Opinion: Advocacy ‘science’ should take a back seat in Pebble Mine review

Opinion: Advocacy ‘science’ should take a back seat in Pebble Mine review

‘Experts for hire’ are trying to cloud your views of Pebble.

  • By MARK HAMILTON
  • Monday, April 1, 2019 7:00am
  • Opinion

While informed and objective input is welcome, it is unfortunate that the U.S. Army Corps of Engineers public review process for the Draft Environmental Impact Statement (DEIS) for the proposed Pebble Project is being manipulated by some biased “experts for hire” from outside. Now, full disclosure, I am not a scientist, but I asked our technical staff to help me clear up recent public misrepresentations by Cameron Wobus and David Chambers.

Their misleading attacks against the Pebble Project may be good propaganda and generate desired headlines, but they do not stand up to scrutiny. Concerned Alaskans who have legitimate concerns about the long-term health and productivity of the fishery resource in the region deserve better.

One of the most egregious examples of this is the recent report prepared by lead author Cameron Wobus and associates titled “Modeling the Impacts of a Tailings Dam Failure at the Pebble Mine.”

The Wobus presentation also has errors in fact. For example, it states “The Pebble Mine Draft EIS dismisses the risk of a tailings dam failure …” and the “Draft EIS did not consider a Tailings Dam Failure.” This is wrong. The fact is that the DEIS provides a comprehensive assessment of various potential tailings spill scenarios in Section 4.27-62.

[Opinion: Alaska can’t afford reckless rhetoric on Pebble Mine]

Further, Wobus mistakenly asserts that changes in physical conditions associated with an accidental tailings release would result in impacts to the fishery (harvest). This is wrong. In fact, the third party expert opinions in the DEIS contradict Wobus: “… drainage wide or generational impacts to populations of salmon from direct habitat losses associated with the scenario would not be expected.” (Page 4.27-89, 4.27-107)

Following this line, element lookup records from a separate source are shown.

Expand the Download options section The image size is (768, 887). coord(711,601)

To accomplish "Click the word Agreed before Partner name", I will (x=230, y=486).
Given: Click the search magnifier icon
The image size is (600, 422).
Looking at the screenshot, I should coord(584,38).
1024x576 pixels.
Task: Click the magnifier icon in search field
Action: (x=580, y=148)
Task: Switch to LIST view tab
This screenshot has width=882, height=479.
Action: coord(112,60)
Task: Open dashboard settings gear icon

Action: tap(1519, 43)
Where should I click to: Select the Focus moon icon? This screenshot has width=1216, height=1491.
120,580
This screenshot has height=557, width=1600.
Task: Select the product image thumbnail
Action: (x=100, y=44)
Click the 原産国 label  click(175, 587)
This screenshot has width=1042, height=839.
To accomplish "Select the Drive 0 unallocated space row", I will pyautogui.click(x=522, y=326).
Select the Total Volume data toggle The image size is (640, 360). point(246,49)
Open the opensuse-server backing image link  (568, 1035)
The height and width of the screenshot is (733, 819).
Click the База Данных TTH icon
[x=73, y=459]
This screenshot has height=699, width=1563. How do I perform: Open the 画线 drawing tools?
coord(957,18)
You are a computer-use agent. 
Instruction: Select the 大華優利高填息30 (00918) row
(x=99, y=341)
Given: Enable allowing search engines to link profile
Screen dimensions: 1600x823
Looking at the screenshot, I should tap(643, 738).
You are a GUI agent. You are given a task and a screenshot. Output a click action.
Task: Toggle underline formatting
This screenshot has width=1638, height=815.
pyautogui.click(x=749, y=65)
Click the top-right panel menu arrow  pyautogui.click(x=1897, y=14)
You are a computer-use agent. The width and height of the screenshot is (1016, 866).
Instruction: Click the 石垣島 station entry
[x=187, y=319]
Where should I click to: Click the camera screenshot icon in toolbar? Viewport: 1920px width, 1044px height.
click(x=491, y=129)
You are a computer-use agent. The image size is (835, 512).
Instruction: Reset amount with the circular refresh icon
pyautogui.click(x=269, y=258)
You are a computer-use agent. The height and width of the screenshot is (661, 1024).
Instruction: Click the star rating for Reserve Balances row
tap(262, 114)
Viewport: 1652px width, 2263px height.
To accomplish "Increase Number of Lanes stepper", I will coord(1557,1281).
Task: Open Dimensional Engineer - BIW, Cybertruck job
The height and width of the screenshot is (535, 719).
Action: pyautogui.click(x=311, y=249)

Perhaps Wobus should stick to the physical sciences and not stray into the biological or geotechnical disciplines with which he has no apparent expertise. While he may have a Ph.D. in the physical sciences, it is not in the biological or geotechnical sciences. He is unqualified to speak on fish-related topics and tailings technical matters under the auspices of a credentialed expert. Thus the “conclusions” of his presentation are entirely suspect.

By contrast, the tailings design team at Pebble has decades of specific experience from professional, credentialed geotechnical engineers. Of note, their cursory review of the Wobus extreme failure scenario was characterized to me as “physically impossible.”

[Could Canadian mine be cautionary tale for Southeast?]

Chambers, with degrees in geophysics and engineering physics, has also strayed from his areas of expertise into biology, for which he has no professional training. For example, he asserted in an online blog last fall that the number of spawning salmon should be multiplied by the number of eggs they produce to assess the number of salmon impacted by Pebble. This is wrong and any credentialed fish biologist will acknowledge it.

Even more troubling though are the comments Chambers makes which incorrectly ascribe a role to Knight Piesold in the Mt. Polley tailings dam breach and erroneously assert that the Pebble tailings dam design is similar to that of Mt. Polley, thereby inferring the dams at Pebble will be prone to similar failure.

Surprisingly, the truth is that Chambers knows better — he co-authored a study in 2017 which cites the expert panel report on Mt. Polley, stating: “… the miner deviated from the construction design, and the review committee found the dam would not have failed if the original design had been followed.” Further, Knight Piesold are on the public record: “… the statement that the dam was designed by Knight Piesold is false, as the dam that breached at Mt. Polley was a markedly different design from that prepared by Knight Piesold.”

Both Wobus and Chambers have past (and perhaps current) connections with Ann Maest, a discredited “expert for hire” who participated in a highly publicized episode in Ecuador involving Chevron and the fraudulent manipulation of water quality information. Even the Environmental Protection Agency had to disassociate its relationship with Maest. The views of Wobus and Chambers should be met with a healthy dose of skepticism given their associations with Maest.

As the public conversation about Pebble continues to increase, please pause when the “experts for hire” bring their gloom and doom shows to town in a blatant attempt to cloud your views of Pebble.


• Mark Hamilton is the executive vice president of External Affairs for the Pebble Partnership. My Turns and Letters to the Editor represent the view of the author, not the view of the Juneau Empire.